Each line from the one holding "Click the Column bar chart button" to the last line below must be restated word for word, and no picture may be included.

(Pixel coordinate grounding data)
☆ ☆ ☆ ☆ ☆
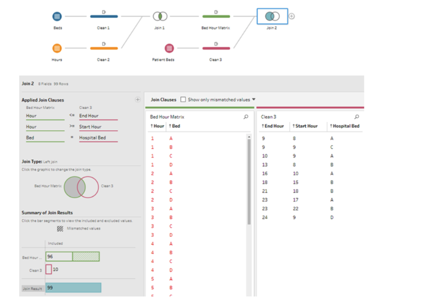
Task: Add a new join clause plus icon
Action: (x=137, y=100)
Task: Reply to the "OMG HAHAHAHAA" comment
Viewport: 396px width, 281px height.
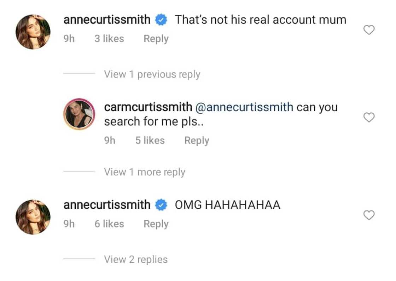Action: click(x=156, y=224)
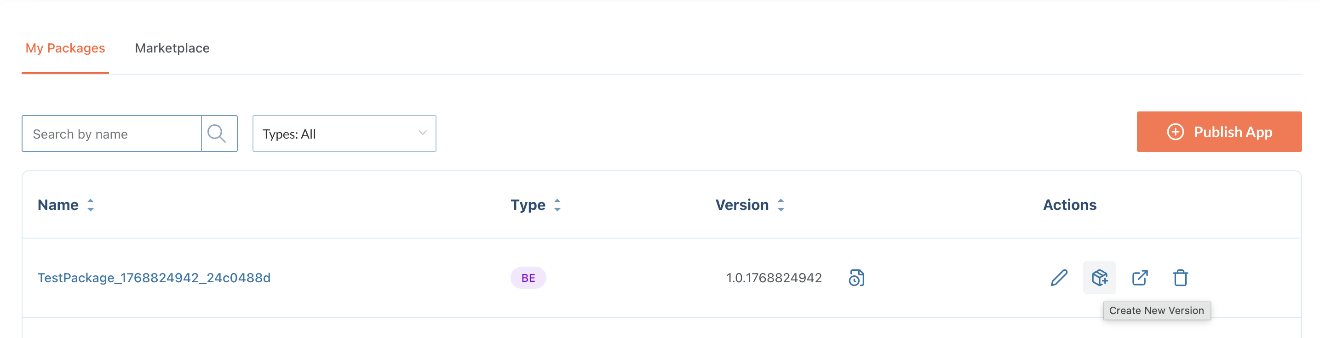
Task: Edit the TestPackage row with pencil icon
Action: pyautogui.click(x=1059, y=277)

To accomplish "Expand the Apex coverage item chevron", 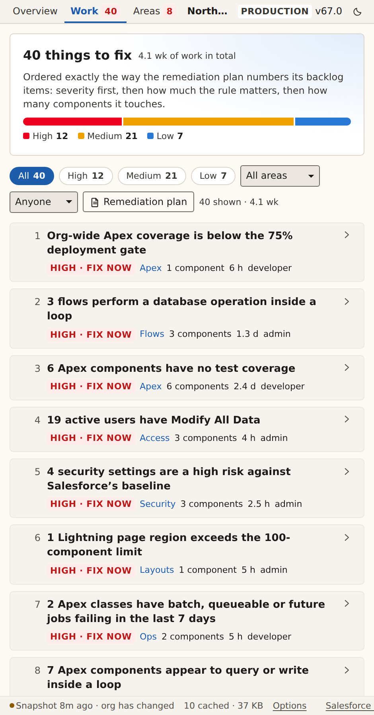I will 347,235.

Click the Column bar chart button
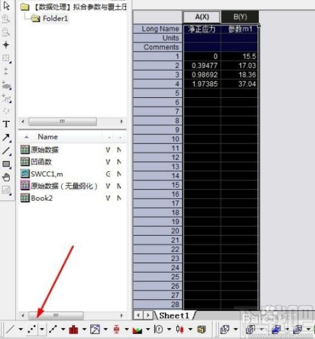tap(73, 329)
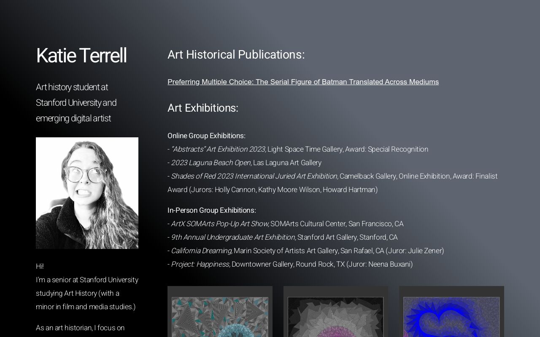Click the "Art history student at Stanford" tagline
Image resolution: width=540 pixels, height=337 pixels.
coord(76,103)
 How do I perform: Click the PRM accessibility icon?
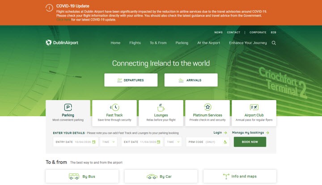tap(225, 142)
☆ ☆ ☆ ☆ ☆
ANSWER TO THIS EXERCISE:
Click the Column bar chart button
tap(73, 329)
Click the "Art history student at Stanford" tagline
Image resolution: width=540 pixels, height=337 pixels.
coord(76,103)
 How do I perform: Click the PRM accessibility icon?
tap(225, 142)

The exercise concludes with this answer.